Custom db-out output format

I have created a python recipe and everything works fine so far.
But now I want to customise the jsonl output to match our project requirements. We are annotating with image_manuel and text_input.

The desired json/jsonl output should look something like this:

  "filename": "1.png",
  "boxes": [
    "height": 219.0,
    "label": 1.0,
    "left": 246.0,
    "top": 77.0,
    "width": 81.0
    "height": 219.0,
    "label": 9.0,
    "left": 323.0,
    "top": 81.0,
    "width": 96.0

So we want just the boxes, the labels and image name.

But I just can not find any suggestions or walktroughs on how to do so. I hope you can help me.

Thanks in advance

Hi! That should be no problem :slightly_smiling_face: You can use Prodigy's Database API to connect to the database, load your dataset and then perform any transformation you need for your specific use case.

You can see examples of the format produced by the image UIs here: For each bounding box or polygon that you drew on the image, the "spans" contains an entry with "points" (the [x, y] coordinates of the points) and a "label", the label you selected.

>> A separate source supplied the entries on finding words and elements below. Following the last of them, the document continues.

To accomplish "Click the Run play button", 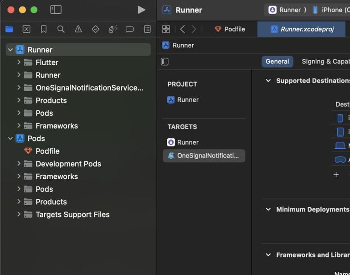I will pos(141,10).
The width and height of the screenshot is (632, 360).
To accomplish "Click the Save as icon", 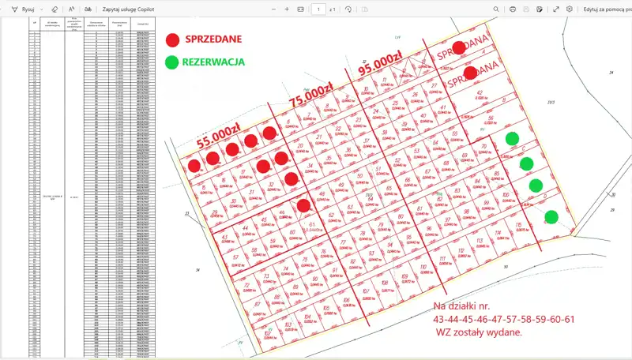I will coord(539,9).
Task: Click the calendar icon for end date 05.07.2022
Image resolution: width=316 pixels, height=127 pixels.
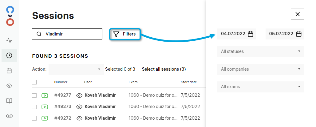Action: (298, 34)
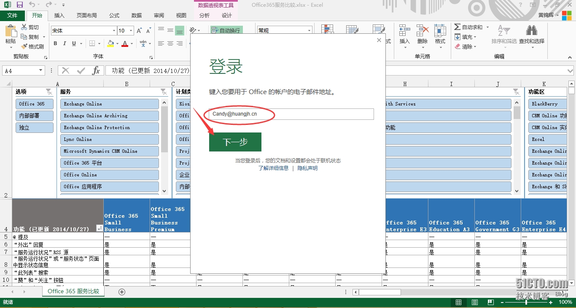Viewport: 576px width, 308px height.
Task: Add a new sheet with plus icon
Action: pos(122,292)
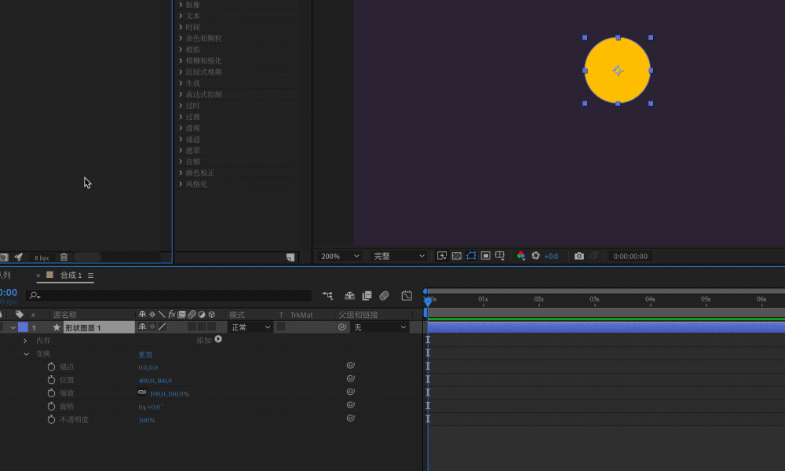This screenshot has height=471, width=785.
Task: Click the camera snapshot icon in viewer
Action: click(579, 256)
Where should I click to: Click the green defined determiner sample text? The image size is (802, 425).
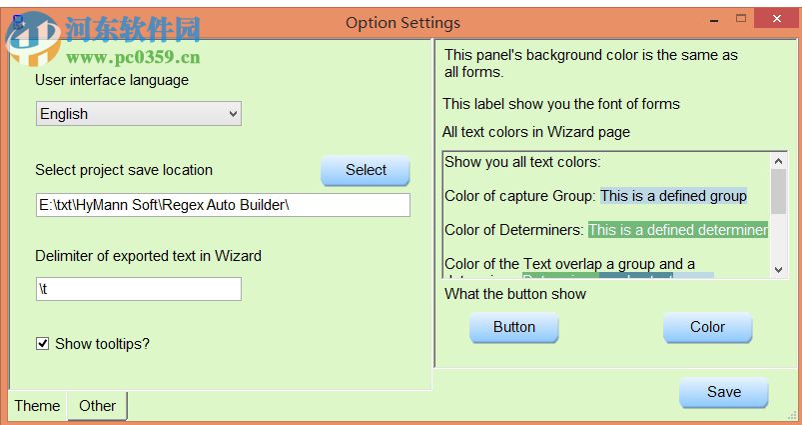pos(677,230)
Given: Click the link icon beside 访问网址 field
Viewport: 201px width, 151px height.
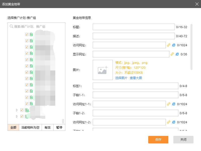Looking at the screenshot, I should coord(169,45).
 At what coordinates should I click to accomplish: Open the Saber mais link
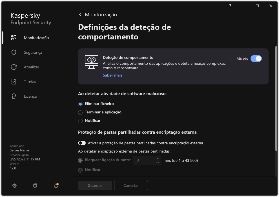pyautogui.click(x=112, y=75)
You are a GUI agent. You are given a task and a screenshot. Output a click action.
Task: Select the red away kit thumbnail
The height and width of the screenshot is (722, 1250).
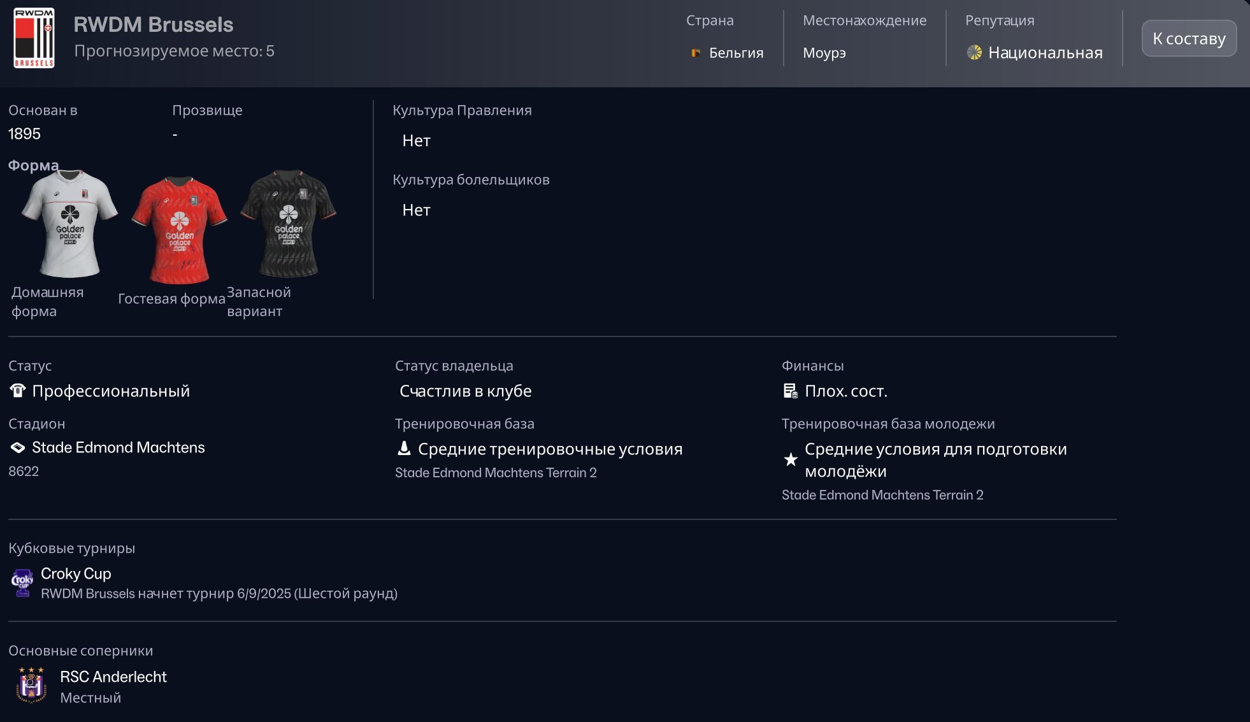tap(179, 230)
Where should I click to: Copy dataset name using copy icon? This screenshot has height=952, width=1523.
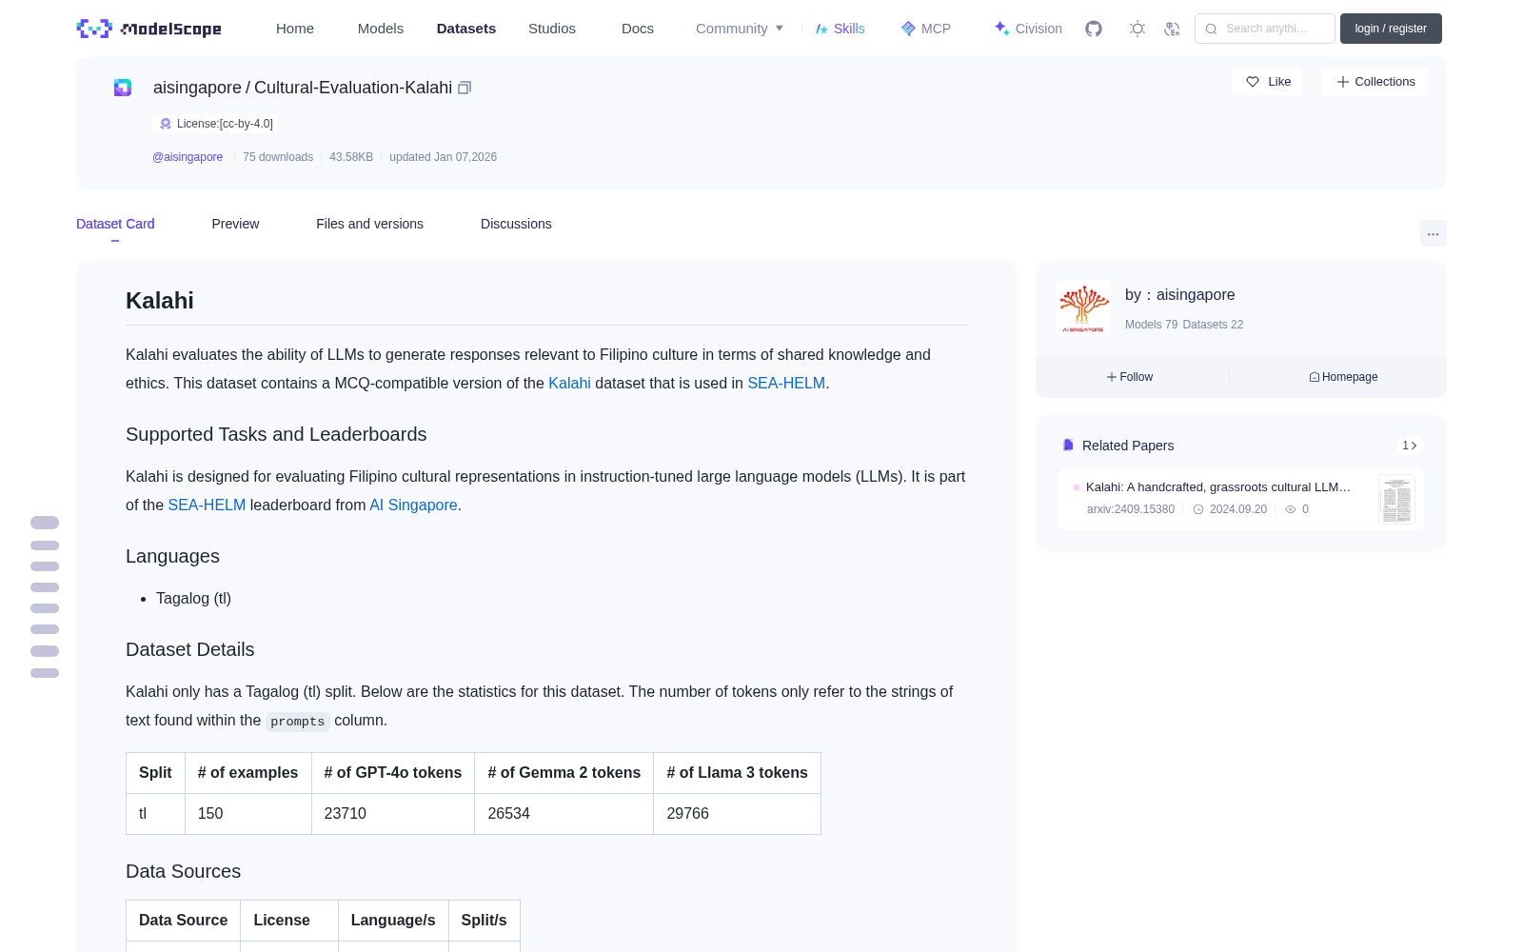pyautogui.click(x=465, y=88)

So the format in your example could be created like this:

  • filename: by default, task["meta"]["file"]
  • boxes: each entry in task["spans"] describes one box and its [x, y] pixel coordinates, and the logic here is pretty simple:
    • top: smallest y coordinate
    • left: smallest x coordinate
    • width: largest x coordinate minus smallest x coordinate
    • height: largest y coordinate minus smallest y coordinate
    • label: either the span's label or the text input? This depends on what your label values mean and how they map to the numbers

How you integrate the text input from the text_input block depends on what the input "means" and how you've configured it. By default, the result gets saved to user_input, so the value of task["user_input"] is whatever the user typed in.

Thank you,
that worked for me. I do not unterstand how to build my own database but at least i can edit and reformat the existing output.

Glad it worked! :slightly_smiling_face:

You shouldn't have to change anything about the database – I think it makes more sense to have Prodigy store the underlying data in its original format. That also makes it easy to load the data back in for annotation. But once you're ready to use the annotations you've created, you can perform your postprocessing and get out the desired format you need – either by running it over the exported JSON, or by loading your data in Python straight from Prodigy.